*Requirement*. Below are records with pictures. Reproduce exactly the lines from the line with "Where should I" to the line with "Screen dimensions: 822x596", inclusive, and leave each picture out.

*Task material*.
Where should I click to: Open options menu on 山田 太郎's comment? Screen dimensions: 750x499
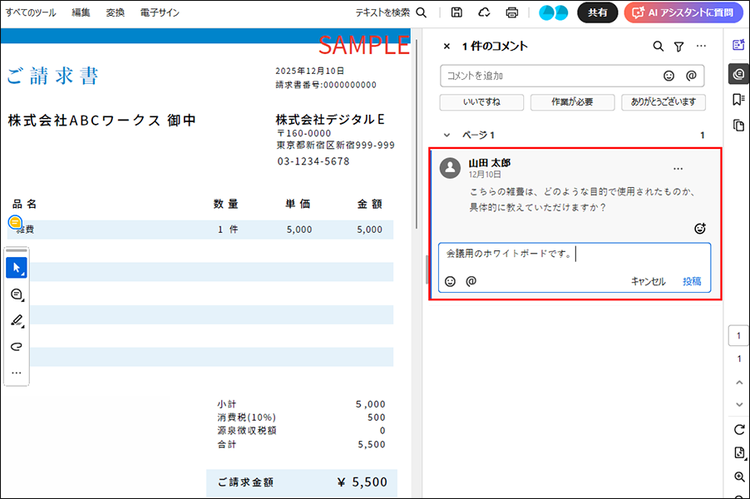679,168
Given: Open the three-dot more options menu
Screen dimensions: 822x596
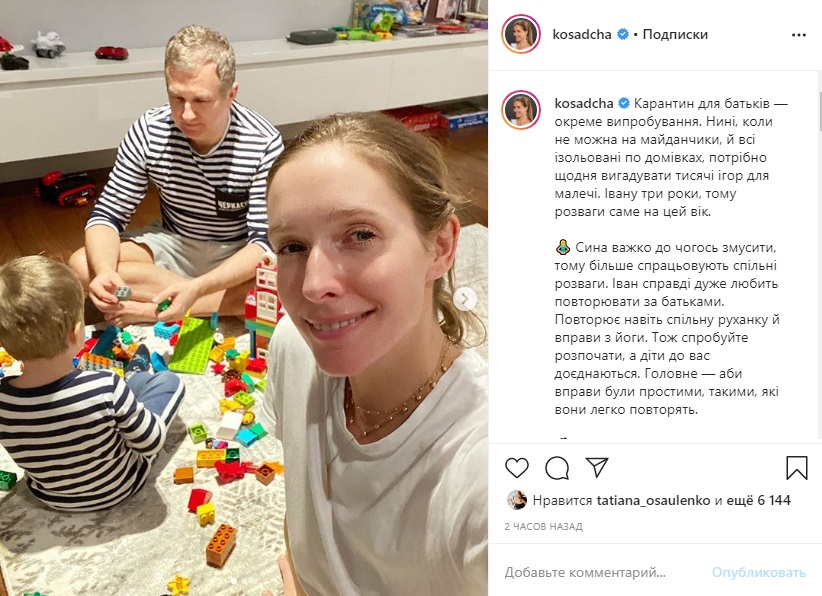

--

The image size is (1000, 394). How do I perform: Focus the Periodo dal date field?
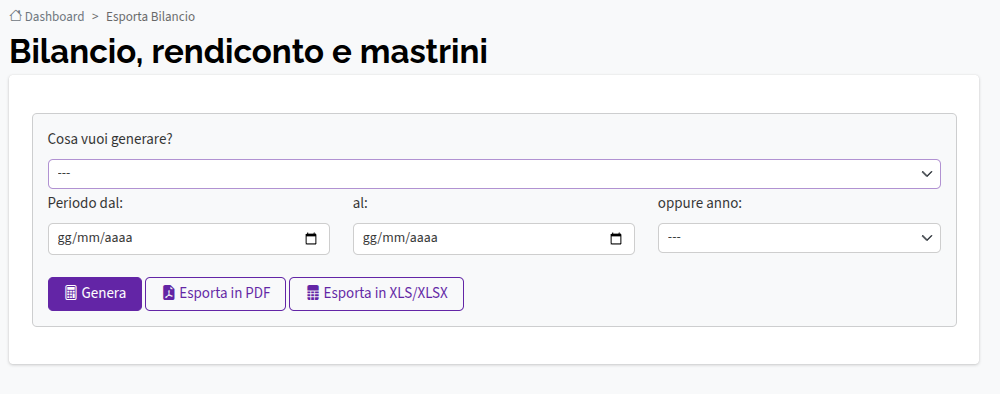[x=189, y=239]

*Solution*.
Where should I click to: Open options menu on 山田 太郎's comment? Screen dimensions: 750x499
679,168
Given: Open the three-dot more options menu
Screen dimensions: 822x596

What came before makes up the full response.